■ Given passage:
* * * *

So, I think as a health care provider team, we should be always thinking about this. As people age, we should really be reevaluating their individualized goals and priorities. The American Diabetes Association, for example, has their patient-centered care algorithm where they say we should really look at people's goals and reevaluate what we should be doing in terms of their management approach at least once a year. I think that's reasonable.
In my opinion, as people age and get older, I really think it should be reevaluated at each visit. Certainly, looking holistically, are they having issues with maintaining their goals, do they have any new health conditions, or are there concerns that may precipitate a change? Are they having issues with hypoglycemia? This is often a big one in our older adults.
In our presentation, we talked about common triggers for deprescribing or deintensification. Not necessarily talking to the person at each visit about if they think they should deintensify or deprescribe with their regimen, but really looking for key factors as a health care provider that may precipitate that. This could be the individual has frailty or a change in health condition, if they're starting to have issues with cognition or dementia. As people age, often, their kidney function declines and that can affect their medications.
I've talked a lot about hypoglycemia. So, if hypoglycemia is becoming more frequent or unexplained, or they have hypoglycemia unawareness, that is an issue where we really want to interject. If they have potentially inappropriate medication. So, we like to certainly avoid sulfonylureas or bolus insulin in these older adults, because it can put them at increased risk for severe hypoglycemia. People have multiple comorbidities, that may complicate management is another issue.
Another key point is really paying close attention during key life transitions. Their place of care is important. If they're moving to a nursing home or approaching end of life, we really need to reevaluate those goals and priorities and consider simplifying or deprescribing in those individuals.
HCPLive Endocrinology: What is the ideal role of diabetes care and education specialists in deprescribing in older adults with diabetes?
Neumiller: I think certified diabetes care and education specialists play an important role here. The guidelines really focus on intensifying therapy to meet blood glucose goals and guidelines, up until very recently, have not even talked much about how to back off therapy. Within the American Diabetes Association Standards of Care, they talk about the individualization of glycemic targets and therapies, but they do not really talk about how to make those changes, which is where this conversation needs to take place.

* * * *

■ Dataset entries:
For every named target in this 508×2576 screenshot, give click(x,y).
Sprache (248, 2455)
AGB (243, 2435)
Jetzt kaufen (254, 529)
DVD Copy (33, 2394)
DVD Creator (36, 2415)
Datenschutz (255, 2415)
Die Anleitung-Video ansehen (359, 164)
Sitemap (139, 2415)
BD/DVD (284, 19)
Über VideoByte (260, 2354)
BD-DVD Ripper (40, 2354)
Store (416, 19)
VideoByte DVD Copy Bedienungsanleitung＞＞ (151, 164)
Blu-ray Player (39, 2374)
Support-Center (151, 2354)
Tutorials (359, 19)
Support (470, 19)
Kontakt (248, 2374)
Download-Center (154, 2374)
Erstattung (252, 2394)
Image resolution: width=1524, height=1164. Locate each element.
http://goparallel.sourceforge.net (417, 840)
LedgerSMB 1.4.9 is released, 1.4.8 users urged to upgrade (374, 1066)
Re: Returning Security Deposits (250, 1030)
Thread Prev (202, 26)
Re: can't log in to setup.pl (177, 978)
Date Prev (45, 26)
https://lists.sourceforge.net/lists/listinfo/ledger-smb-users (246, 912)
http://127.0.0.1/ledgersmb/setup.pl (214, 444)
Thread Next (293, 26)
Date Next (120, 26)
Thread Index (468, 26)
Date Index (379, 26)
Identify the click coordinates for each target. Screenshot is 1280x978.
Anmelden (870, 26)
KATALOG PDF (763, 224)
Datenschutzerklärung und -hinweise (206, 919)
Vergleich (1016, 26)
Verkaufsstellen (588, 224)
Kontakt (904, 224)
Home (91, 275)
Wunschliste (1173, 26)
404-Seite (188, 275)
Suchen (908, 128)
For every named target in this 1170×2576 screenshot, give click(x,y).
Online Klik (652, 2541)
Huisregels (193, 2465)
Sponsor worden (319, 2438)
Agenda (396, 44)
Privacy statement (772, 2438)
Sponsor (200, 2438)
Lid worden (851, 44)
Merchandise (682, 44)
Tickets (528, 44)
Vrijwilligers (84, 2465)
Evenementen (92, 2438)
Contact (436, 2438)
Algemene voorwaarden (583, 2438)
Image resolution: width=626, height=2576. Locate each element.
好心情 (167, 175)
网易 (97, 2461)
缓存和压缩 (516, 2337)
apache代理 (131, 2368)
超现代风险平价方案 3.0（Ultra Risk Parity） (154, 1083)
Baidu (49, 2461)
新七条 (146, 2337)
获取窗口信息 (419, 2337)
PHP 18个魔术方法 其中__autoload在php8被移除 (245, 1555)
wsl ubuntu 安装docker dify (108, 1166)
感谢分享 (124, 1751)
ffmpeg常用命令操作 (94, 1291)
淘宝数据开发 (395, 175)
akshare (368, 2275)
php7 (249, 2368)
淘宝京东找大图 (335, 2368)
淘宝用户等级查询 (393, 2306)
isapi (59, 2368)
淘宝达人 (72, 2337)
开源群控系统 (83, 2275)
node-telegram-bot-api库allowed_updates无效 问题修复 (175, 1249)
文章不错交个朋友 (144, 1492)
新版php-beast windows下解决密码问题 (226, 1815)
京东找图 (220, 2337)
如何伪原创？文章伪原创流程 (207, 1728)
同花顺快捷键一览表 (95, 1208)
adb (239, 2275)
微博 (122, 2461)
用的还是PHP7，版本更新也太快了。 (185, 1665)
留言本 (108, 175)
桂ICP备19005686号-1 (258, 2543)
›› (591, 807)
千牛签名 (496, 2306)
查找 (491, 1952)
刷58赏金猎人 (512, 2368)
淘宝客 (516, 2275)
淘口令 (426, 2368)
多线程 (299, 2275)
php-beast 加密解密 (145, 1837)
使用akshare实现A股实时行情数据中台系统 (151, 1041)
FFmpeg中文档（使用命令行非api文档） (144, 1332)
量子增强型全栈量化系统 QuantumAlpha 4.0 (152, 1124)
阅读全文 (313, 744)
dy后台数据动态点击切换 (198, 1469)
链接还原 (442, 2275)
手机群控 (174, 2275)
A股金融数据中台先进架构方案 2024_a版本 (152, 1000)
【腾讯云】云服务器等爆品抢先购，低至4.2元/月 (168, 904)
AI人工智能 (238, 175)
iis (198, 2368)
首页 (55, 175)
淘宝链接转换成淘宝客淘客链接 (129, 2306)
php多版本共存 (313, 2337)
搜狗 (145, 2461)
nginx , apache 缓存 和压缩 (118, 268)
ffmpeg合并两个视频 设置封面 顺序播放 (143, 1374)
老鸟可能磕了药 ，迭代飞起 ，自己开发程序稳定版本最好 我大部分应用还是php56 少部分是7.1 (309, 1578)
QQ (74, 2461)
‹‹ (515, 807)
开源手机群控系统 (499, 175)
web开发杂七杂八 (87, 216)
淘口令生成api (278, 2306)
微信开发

* * * *

■ Work to be completed:
Answer these questions from the passage on deprescribing in older adults with diabetes:
1. According to the American Diabetes Association's patient-centered care algorithm, how often should people's goals and management approach be reevaluated?
2. Which two treatments does the speaker prefer to avoid in older adults, and for what reason?
3. Which two life transitions are named as reasons to reevaluate goals and priorities?

■ Reply to the exercise:
1. At least once a year.
2. Sulfonylureas and bolus insulin, because they can put older adults at increased risk for severe hypoglycemia.
3. Moving to a nursing home and approaching end of life.